» TASK DATA
>>>>>

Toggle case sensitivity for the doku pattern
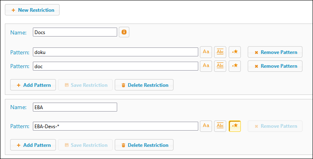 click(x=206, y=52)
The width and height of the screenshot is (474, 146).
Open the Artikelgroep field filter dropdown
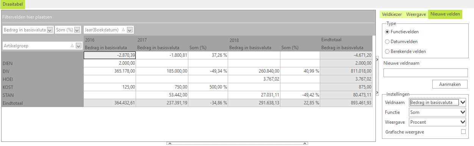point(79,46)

<<<<<
>>>>>

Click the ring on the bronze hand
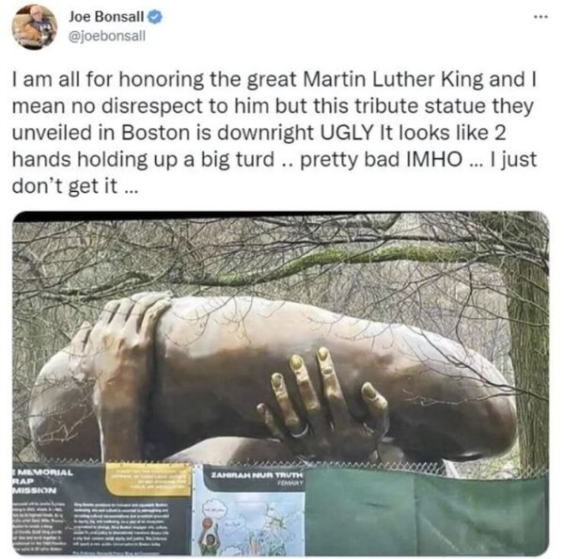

<<<<<
>>>>>

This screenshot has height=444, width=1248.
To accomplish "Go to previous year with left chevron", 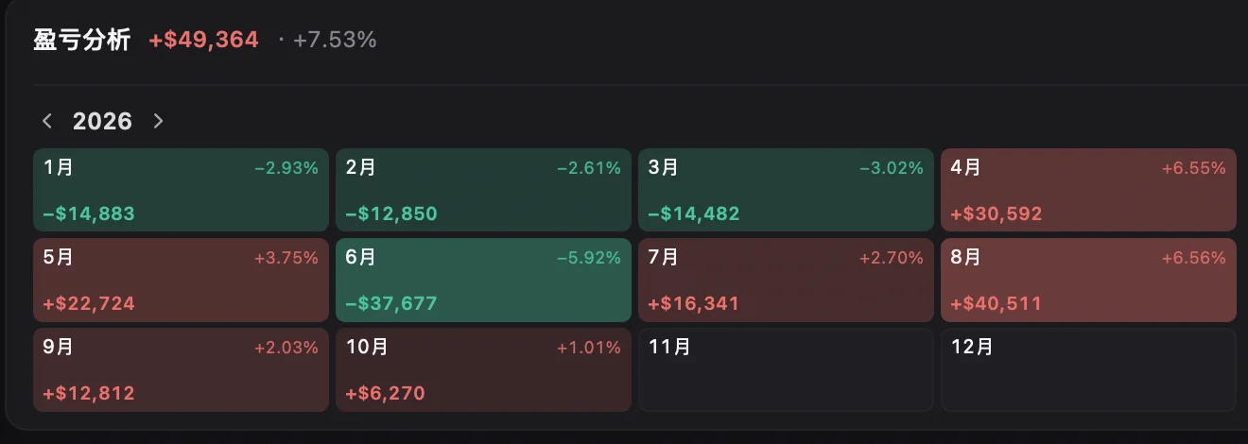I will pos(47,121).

<<<<<

» PROBLEM
Return the lines from the line with "Toggle case sensitivity for the doku pattern" to the line with "point(79,46)", both included, copied verbatim, and leave the pictures out of your answer.

» RESULT
Toggle case sensitivity for the doku pattern
 click(x=206, y=52)
The width and height of the screenshot is (474, 146).
Open the Artikelgroep field filter dropdown
point(79,46)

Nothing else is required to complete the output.